▶ About this task: Please give the lines below again exactly as they stand, from the one that contains "Given: Click the Results column header" up to and including the one that contains "Task: Open details", leaving all pictures out.

▶ Extracted entries:
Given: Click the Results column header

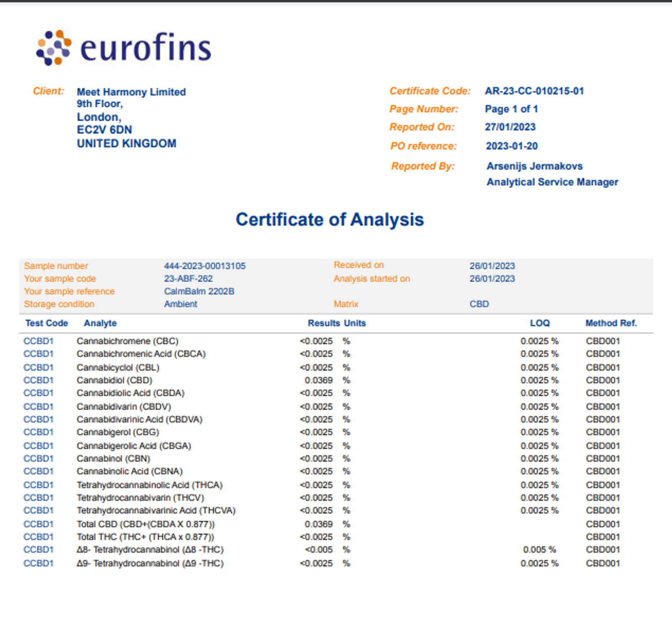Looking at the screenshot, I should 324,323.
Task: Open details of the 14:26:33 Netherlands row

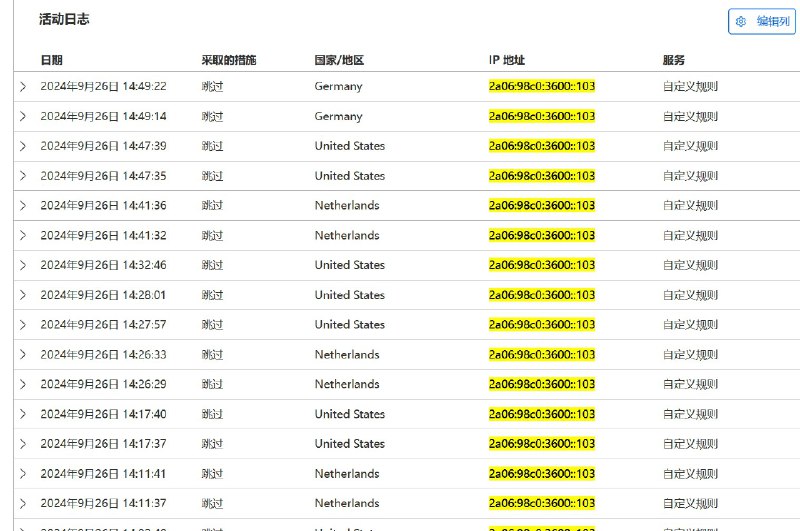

...

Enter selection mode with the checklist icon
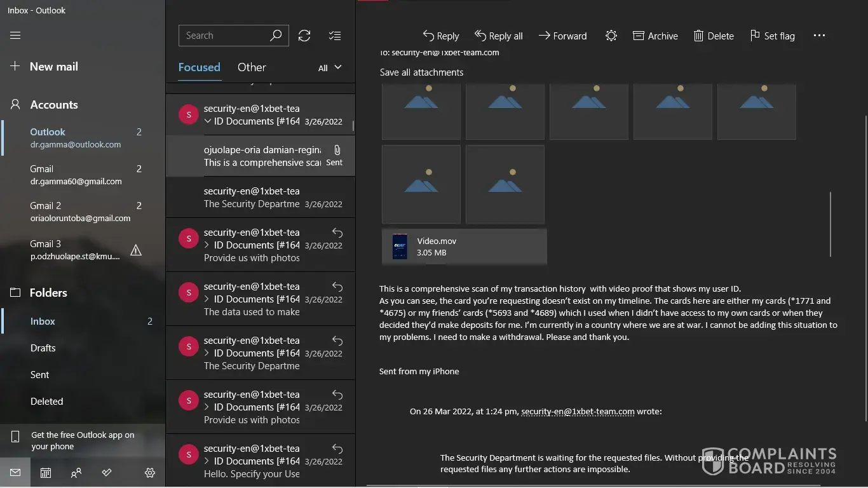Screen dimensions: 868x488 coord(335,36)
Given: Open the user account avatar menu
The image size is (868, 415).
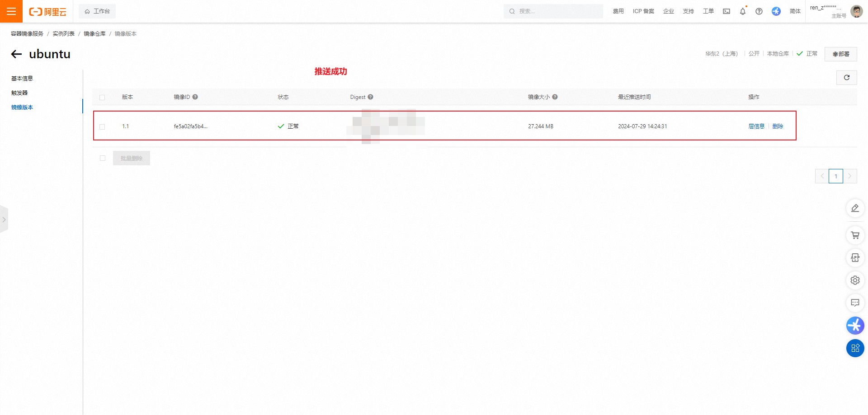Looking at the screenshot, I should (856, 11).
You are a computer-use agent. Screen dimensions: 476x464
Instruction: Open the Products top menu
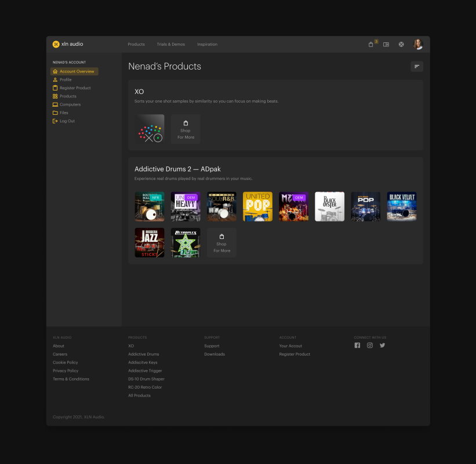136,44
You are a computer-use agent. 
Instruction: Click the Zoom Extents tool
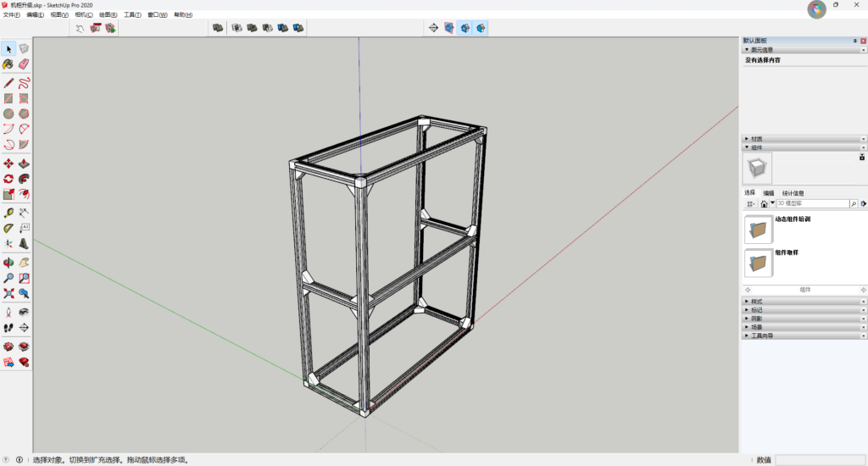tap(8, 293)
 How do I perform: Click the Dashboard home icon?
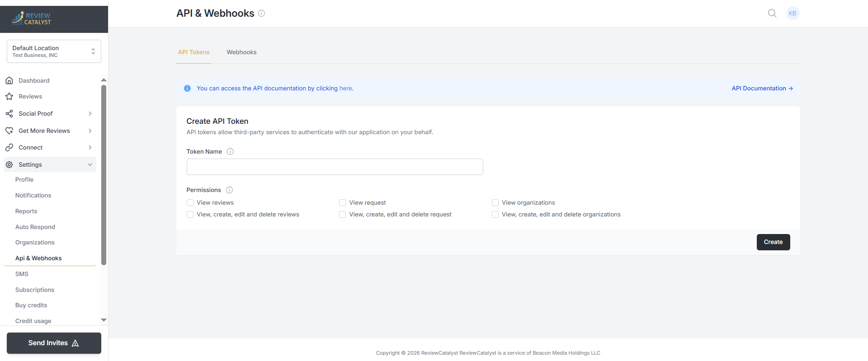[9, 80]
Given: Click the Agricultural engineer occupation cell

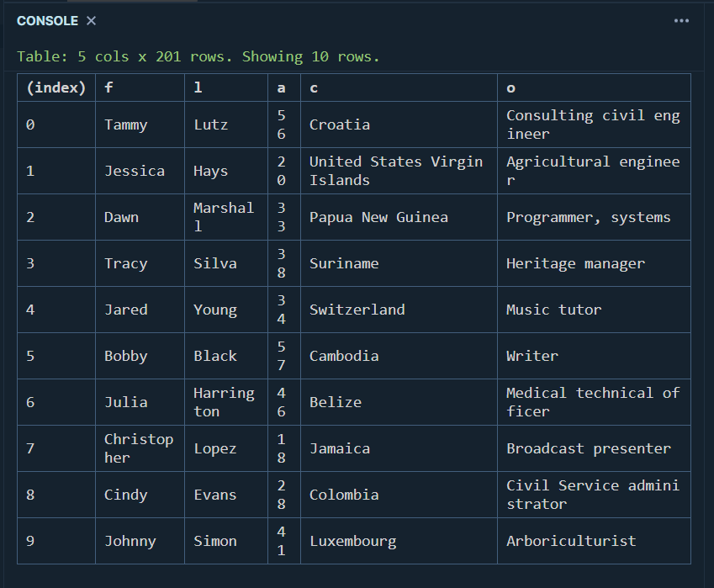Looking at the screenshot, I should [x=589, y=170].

* * *

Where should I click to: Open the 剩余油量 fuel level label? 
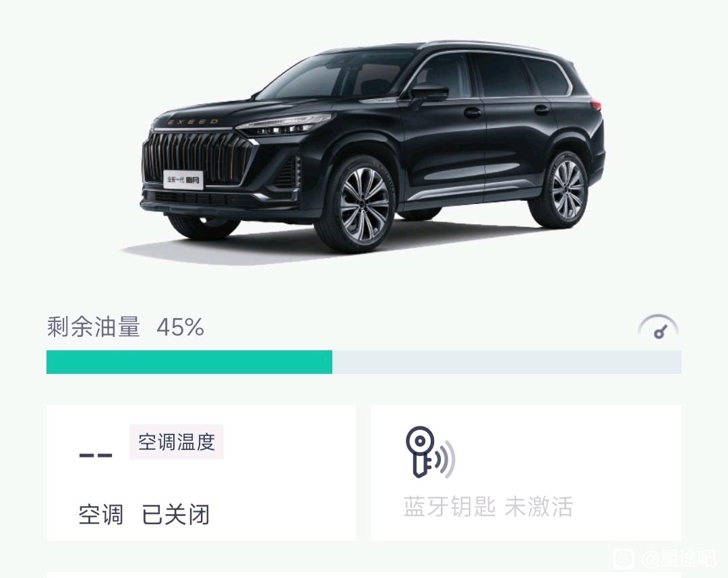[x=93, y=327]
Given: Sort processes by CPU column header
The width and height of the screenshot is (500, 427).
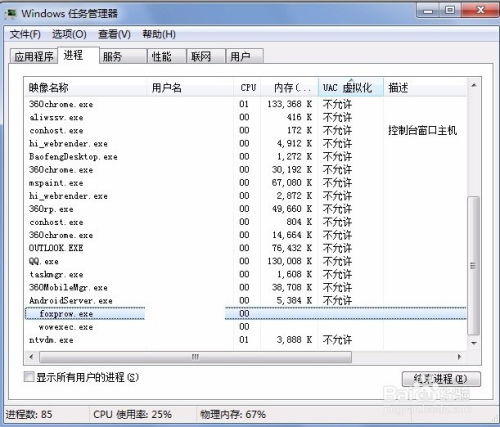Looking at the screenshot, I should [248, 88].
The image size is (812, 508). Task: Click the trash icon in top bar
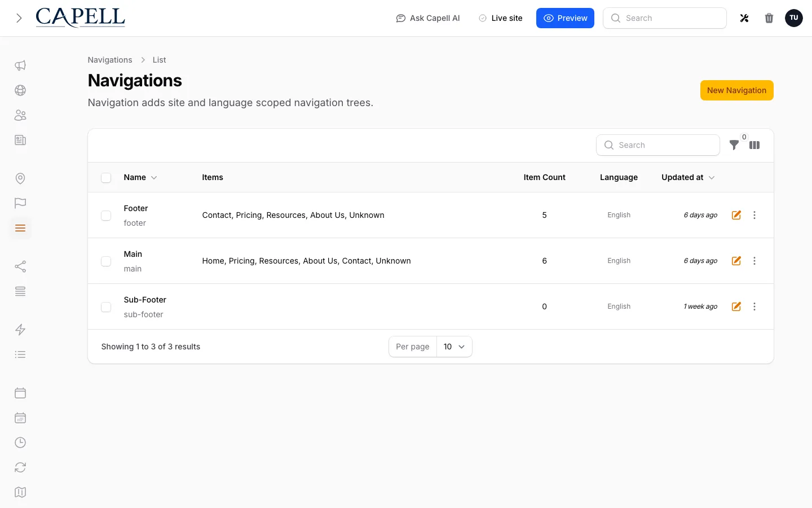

▶ Problem solution:
Given: Click the Results column header

Looking at the screenshot, I should 324,323.
Task: Open details of the 14:26:33 Netherlands row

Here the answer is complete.